Egypt’s new sovereign wealth fund plans to acquire a stake of around 30 per cent in power plants co-built by Siemens with international investors taking the rest, part of its drive to spur greater foreign participation in the Middle East’s fastest-growing economy, reported Bloomberg.
The fund’s initiative is the latest involving the three state-owned plants, which cost about EUR 6 billion ($6.62 billion) and were inaugurated in mid-2018 as one of a string of major infrastructure projects in Egypt.
Ayman Soliman, the Egypt sovereign wealth fund’s CEO, said that the acquisition will be part of the fund’s project pipeline into the sector, then an investor would be selected to hold the remaining stake.
Soliman said that six unidentified international investors have expressed interest and negotiations will be arranged by a financial adviser to be selected next week. The deal is expected to be finalized in 2020.
Egypt is emerging from a tough International Monetary Fund-backed program that restored economic growth after uncertainty following the 2011 uprising. The new deal involving the plants could help the country tackle the twin challenges of easing its debt burden and encouraging foreign investment that’s still mostly lacking beyond the oil and gas industries.
The fund aims to partner with the private sector and generate additional wealth from under-utilized state assets that it plans to manage.
The fund will start with paid-in capital of EGP 5 billion ($309 million), EGP 1 billion of which the Egyptian government has transferred and it’s authorized to manage up to EGP 200 billion. The sovereign wealth fund is initially targeting to manage as much as EGP 60 billion of assets, said Soliman.
In May 2019, Egyptian Electricity Minister said that Blackstone Group unit Zarou and Edra Power Holdings of Malaysia had voiced interest in the plants, which have a total capacity of 14.4 gigawatts and are operated by Siemens until 2024.
Two of the plants—in near Cairo and the coastal city of Burullus—were co-built with Orascom Construction, while the third, in Beni Suef, was constructed with Elsewedy Electric.
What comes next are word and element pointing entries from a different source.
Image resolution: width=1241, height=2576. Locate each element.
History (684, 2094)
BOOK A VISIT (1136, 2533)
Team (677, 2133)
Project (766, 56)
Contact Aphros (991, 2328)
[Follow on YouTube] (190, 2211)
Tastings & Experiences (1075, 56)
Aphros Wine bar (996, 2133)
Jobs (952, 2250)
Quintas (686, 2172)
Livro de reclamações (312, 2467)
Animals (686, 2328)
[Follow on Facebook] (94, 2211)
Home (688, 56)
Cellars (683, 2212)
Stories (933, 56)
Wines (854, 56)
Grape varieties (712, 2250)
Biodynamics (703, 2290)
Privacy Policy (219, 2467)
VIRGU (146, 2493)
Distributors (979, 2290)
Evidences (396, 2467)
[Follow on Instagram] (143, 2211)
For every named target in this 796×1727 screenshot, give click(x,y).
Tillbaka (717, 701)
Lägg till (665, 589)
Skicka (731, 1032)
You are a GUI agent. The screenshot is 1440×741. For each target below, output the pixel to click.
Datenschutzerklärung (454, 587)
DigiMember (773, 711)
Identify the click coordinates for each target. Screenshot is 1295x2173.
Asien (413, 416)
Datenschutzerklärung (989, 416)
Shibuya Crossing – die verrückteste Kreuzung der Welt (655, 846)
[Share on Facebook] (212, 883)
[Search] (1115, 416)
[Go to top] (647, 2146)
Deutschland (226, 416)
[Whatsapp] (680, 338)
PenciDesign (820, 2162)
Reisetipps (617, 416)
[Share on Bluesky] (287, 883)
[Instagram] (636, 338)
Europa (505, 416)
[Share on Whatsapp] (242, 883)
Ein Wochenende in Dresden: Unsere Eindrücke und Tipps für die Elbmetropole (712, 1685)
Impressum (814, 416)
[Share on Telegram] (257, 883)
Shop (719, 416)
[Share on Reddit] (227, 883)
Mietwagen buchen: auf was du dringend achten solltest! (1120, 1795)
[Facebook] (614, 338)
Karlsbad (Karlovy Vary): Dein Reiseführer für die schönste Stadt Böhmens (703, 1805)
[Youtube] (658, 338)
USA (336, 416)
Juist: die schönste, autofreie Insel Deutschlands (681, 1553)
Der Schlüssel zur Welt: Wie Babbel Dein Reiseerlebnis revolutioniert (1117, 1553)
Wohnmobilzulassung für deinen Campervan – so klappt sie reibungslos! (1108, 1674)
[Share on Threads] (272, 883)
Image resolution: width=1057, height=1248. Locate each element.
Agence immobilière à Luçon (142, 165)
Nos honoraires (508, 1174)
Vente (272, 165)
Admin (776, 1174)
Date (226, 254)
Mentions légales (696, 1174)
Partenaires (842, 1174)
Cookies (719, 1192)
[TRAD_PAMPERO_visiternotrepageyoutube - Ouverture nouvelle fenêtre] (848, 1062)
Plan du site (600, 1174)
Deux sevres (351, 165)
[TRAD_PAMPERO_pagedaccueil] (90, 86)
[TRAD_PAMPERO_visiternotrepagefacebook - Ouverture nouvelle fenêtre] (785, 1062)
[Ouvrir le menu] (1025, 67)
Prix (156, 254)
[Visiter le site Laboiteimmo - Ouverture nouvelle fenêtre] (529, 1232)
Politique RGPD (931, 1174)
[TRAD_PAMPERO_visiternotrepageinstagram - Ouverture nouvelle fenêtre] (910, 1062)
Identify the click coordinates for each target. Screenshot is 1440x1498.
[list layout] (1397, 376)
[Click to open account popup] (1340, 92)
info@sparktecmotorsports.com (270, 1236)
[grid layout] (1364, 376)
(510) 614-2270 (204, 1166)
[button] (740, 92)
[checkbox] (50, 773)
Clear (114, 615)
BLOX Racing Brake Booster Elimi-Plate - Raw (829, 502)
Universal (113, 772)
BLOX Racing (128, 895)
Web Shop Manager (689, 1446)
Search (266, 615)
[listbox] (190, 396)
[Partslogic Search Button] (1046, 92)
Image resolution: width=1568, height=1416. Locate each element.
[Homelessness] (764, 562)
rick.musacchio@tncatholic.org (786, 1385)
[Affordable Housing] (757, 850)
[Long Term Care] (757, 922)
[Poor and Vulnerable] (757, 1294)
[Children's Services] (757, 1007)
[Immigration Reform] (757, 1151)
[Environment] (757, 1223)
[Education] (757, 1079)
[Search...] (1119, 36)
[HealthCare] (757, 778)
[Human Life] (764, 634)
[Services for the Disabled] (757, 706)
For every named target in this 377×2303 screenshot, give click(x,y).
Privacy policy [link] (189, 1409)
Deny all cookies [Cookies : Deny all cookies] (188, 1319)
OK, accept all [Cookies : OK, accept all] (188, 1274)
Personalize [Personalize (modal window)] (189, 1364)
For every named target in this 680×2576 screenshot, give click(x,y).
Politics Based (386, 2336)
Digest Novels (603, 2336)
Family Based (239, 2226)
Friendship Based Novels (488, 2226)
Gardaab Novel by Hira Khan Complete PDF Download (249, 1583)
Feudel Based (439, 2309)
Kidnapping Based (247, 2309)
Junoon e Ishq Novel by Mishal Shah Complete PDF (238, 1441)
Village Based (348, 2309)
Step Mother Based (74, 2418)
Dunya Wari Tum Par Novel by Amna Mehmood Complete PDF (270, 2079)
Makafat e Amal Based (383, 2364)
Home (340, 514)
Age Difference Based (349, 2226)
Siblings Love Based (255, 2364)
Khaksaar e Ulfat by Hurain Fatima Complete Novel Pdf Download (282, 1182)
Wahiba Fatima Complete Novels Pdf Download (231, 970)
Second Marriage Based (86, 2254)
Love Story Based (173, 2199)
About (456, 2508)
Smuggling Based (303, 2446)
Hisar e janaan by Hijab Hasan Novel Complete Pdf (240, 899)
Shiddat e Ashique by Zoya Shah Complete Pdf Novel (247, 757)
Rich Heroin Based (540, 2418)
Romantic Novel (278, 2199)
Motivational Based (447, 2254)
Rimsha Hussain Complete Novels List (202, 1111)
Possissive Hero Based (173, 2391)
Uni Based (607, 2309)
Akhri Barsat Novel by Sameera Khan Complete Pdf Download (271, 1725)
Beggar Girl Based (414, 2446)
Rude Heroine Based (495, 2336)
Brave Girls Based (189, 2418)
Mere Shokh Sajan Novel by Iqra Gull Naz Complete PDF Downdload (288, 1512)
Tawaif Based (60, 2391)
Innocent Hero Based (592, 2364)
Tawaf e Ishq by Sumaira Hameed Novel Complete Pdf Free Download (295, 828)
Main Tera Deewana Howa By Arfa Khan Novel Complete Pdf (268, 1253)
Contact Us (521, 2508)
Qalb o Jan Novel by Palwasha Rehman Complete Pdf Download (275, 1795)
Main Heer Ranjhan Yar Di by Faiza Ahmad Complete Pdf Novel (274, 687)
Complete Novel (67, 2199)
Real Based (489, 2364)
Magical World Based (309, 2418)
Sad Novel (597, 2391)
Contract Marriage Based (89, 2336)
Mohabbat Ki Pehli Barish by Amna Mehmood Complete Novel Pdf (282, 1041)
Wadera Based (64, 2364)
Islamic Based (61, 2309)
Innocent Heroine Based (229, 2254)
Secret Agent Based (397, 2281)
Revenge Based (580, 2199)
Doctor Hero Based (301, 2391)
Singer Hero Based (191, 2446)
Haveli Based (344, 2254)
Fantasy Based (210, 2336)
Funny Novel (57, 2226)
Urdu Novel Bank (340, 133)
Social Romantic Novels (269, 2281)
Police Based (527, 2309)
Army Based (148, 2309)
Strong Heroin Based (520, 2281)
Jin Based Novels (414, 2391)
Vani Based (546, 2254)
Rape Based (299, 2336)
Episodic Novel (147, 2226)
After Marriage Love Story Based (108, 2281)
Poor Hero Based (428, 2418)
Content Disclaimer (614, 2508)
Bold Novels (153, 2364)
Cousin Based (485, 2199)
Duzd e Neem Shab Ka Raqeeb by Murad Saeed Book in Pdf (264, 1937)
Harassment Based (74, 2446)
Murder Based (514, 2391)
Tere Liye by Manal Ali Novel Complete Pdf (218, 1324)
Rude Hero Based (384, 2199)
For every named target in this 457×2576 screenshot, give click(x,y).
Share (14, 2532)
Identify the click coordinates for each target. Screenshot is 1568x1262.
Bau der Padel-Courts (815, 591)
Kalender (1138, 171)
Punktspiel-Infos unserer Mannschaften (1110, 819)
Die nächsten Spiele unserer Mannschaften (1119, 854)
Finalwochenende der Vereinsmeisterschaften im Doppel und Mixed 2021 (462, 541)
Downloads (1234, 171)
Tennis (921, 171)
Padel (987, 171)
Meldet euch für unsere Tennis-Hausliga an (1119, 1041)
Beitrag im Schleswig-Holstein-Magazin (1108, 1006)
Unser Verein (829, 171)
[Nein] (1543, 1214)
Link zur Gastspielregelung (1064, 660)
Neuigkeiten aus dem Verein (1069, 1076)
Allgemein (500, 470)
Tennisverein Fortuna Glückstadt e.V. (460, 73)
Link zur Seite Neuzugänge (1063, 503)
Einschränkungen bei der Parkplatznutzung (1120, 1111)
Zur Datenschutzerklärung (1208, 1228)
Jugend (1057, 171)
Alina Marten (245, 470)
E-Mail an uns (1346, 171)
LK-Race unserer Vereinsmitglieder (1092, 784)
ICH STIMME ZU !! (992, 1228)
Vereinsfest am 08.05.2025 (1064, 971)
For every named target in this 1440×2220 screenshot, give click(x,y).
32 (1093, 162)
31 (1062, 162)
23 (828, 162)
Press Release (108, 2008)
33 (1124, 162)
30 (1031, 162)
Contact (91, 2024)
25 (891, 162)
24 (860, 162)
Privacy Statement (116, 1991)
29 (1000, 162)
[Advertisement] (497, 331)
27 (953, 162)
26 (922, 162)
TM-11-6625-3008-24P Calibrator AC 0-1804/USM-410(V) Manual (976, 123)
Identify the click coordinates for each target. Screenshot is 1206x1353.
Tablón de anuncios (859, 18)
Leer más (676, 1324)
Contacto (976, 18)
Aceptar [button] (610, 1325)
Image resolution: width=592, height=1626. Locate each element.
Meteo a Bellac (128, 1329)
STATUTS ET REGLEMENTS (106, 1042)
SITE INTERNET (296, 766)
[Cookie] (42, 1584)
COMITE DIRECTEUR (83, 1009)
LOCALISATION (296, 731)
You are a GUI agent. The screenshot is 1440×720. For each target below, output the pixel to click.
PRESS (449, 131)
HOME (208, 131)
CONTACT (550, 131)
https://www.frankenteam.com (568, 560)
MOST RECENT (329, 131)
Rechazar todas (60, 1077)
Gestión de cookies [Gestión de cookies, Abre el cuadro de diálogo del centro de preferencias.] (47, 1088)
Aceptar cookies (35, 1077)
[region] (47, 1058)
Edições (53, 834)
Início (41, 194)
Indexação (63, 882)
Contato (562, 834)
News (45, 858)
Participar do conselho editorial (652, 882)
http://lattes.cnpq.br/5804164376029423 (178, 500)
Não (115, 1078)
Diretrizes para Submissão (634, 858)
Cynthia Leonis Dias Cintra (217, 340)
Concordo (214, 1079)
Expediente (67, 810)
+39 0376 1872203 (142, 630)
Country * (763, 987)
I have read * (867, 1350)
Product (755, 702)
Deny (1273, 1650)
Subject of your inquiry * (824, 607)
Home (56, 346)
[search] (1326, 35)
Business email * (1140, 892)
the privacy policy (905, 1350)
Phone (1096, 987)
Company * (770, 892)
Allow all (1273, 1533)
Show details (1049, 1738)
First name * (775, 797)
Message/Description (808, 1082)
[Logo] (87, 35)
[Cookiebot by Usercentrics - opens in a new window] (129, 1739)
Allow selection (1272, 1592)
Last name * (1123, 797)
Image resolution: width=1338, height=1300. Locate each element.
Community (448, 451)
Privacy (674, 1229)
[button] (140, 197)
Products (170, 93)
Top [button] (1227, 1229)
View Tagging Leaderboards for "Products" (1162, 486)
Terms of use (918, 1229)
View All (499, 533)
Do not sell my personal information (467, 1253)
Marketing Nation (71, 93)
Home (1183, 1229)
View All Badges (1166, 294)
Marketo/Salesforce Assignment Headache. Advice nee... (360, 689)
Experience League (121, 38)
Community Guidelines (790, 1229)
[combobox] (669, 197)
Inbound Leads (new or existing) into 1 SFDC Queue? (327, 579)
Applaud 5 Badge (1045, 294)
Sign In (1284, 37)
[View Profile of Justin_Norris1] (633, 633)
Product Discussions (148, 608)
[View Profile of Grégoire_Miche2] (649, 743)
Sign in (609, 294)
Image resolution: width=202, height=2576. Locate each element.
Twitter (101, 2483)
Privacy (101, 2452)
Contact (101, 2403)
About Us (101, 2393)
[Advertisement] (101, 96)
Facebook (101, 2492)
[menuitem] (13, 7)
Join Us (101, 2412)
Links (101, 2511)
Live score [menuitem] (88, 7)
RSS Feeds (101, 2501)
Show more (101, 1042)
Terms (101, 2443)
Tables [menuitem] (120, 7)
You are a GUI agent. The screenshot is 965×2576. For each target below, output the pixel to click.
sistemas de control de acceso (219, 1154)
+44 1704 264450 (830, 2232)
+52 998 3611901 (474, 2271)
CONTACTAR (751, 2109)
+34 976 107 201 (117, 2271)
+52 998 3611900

Financing mostly came from a consortium of lenders led by Deutsche Bank, HSBC Holdings and KfW-IPEX Bank, backed by a sovereign guarantee.
After an investor is selected, the fund could establish a joint venture with them to hold the investment. That will be followed by a power-purchasing accord that would let the JV sell the electricity the plants produce to the government, added Soliman.
The long-term plan may involve “offering a stake from the power plants in the Egyptian or an international stock exchange,” said Soliman, who was appointed last month. He previously worked at global asset managers Gemini Holding.
It’s just one of the plans for the fund, which seeks to be a “catalyst of foreign direct investment flow” by creating attractive partnership opportunities via specialized “sub-funds” for areas such as tourism and industry, according to the CEO.
Potential assets include land, buildings, and stakes in state-owned companies, while shares of some assets could be offered on a stock exchange, Soliman said. He cited a “very encouraging” appetite for the plans among local and foreign investors during recent roadshows.